_What you need to do_
Reproduce the part of the records that opens with the line containing "Click the Игры" and closes with the line containing "Action: [1758, 9]", swapping "gamepad icon" for "controller icon" and leaving everything else unchanged.

==================================================

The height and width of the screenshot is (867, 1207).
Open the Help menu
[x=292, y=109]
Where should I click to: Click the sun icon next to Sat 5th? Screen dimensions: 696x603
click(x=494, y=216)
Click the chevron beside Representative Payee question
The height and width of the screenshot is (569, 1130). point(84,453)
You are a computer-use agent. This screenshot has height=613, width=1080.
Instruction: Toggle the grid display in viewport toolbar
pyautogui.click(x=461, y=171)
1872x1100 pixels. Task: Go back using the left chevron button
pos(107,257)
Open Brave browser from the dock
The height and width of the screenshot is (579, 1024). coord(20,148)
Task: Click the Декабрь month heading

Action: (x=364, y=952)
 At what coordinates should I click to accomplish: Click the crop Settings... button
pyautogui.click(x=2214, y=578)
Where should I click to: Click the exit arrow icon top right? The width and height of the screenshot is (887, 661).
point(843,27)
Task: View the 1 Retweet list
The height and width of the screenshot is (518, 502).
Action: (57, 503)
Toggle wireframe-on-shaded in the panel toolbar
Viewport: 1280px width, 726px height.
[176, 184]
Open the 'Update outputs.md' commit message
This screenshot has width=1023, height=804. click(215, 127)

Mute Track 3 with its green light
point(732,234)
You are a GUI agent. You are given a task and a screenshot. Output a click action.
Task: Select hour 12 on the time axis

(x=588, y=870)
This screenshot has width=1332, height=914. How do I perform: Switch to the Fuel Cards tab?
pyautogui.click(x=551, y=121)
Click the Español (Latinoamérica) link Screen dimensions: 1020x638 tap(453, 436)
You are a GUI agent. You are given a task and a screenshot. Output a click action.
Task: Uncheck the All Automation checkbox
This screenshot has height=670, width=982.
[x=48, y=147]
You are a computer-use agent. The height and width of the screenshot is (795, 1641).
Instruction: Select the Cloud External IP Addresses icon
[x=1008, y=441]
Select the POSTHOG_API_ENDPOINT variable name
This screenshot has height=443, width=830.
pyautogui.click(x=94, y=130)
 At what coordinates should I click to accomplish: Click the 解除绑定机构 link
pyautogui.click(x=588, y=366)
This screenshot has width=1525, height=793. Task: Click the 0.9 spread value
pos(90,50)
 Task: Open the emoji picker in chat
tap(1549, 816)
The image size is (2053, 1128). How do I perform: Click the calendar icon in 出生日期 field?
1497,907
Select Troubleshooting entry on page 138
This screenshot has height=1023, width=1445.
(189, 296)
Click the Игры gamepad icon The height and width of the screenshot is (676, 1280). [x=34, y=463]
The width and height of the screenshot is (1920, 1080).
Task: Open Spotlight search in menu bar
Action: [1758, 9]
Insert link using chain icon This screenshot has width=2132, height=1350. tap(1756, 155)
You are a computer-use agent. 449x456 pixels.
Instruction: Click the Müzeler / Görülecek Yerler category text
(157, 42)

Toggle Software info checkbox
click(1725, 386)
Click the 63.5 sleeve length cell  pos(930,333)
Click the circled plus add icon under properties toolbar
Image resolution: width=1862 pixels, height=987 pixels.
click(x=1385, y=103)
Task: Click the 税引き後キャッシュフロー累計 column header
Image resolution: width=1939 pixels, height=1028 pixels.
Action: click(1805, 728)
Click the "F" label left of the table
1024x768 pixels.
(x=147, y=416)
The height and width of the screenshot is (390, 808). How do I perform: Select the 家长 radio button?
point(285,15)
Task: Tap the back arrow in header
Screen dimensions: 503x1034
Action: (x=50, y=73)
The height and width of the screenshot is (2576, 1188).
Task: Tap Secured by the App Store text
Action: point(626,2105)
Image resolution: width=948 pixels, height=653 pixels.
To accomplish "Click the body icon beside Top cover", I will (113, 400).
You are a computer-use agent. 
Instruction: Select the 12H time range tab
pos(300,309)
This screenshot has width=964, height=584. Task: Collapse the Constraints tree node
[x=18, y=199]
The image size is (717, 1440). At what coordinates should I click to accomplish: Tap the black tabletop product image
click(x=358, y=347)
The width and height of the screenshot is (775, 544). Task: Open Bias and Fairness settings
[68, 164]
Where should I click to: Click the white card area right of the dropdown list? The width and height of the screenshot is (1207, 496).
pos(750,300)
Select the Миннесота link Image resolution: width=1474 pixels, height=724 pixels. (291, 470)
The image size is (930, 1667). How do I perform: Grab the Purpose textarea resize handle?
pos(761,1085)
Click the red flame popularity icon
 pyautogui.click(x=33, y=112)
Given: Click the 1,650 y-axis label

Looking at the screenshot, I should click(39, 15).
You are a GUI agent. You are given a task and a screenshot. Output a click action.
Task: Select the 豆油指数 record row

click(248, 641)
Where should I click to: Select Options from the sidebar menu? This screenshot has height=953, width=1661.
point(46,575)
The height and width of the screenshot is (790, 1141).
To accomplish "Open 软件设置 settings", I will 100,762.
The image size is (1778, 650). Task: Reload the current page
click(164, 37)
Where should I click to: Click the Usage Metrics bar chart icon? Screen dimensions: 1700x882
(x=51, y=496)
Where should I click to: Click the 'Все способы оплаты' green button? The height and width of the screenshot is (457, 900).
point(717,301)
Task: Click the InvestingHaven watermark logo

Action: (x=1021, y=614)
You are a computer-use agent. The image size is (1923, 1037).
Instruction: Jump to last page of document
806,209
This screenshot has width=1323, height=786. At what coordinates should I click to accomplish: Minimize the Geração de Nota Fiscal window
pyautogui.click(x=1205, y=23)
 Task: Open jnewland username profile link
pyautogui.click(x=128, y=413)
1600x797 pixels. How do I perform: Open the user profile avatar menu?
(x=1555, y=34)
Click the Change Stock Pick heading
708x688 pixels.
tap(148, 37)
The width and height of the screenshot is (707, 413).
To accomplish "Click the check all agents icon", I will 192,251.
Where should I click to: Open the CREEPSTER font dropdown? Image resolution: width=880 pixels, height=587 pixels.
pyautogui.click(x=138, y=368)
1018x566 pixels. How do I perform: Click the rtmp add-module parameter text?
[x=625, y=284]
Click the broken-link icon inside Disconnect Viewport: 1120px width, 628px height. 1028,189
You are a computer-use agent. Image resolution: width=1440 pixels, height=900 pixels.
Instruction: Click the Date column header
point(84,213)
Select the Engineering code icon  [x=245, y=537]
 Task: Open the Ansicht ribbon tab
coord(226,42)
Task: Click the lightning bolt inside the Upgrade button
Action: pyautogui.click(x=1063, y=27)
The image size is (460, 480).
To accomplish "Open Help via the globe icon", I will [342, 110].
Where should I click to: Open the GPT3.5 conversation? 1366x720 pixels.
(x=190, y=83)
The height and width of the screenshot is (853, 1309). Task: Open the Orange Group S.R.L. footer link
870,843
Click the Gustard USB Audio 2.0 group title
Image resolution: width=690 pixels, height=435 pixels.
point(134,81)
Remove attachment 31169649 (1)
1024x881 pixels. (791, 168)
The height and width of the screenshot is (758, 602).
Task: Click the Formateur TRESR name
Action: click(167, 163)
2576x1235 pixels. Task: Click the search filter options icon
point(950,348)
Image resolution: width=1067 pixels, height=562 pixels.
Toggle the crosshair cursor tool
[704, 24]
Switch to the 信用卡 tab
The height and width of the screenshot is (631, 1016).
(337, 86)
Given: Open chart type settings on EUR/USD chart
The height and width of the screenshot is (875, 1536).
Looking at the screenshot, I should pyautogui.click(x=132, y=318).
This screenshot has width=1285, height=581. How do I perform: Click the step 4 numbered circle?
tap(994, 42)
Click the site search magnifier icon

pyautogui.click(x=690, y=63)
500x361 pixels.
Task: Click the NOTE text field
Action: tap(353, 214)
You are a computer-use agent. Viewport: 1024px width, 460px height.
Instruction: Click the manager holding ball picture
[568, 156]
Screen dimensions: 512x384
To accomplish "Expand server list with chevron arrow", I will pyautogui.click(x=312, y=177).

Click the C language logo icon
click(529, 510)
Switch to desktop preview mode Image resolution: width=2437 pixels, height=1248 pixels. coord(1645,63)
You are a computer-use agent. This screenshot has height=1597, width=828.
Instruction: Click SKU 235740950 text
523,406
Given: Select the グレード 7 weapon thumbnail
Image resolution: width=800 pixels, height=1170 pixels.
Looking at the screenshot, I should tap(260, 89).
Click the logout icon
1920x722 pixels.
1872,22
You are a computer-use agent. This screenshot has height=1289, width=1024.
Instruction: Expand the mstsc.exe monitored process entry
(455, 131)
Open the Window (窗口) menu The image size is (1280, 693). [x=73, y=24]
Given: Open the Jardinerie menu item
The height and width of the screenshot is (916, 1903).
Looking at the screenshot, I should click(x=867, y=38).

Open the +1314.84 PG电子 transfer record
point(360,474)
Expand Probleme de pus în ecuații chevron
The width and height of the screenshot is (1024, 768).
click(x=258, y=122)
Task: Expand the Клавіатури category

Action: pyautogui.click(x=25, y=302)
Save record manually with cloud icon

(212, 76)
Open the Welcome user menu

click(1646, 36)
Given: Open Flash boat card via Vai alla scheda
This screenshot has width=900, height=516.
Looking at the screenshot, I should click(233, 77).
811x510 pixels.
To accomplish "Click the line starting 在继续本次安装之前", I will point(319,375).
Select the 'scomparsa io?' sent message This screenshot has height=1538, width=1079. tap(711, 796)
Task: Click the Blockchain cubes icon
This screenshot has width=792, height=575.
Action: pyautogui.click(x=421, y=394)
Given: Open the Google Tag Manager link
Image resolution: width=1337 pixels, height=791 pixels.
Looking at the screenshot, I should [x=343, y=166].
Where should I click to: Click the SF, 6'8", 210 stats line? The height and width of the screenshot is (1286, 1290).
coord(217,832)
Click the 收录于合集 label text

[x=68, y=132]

==================================================

_Solution below_
Click the Игры controller icon The height and width of the screenshot is (676, 1280). [x=34, y=463]
The width and height of the screenshot is (1920, 1080).
Task: Open Spotlight search in menu bar
Action: [1758, 9]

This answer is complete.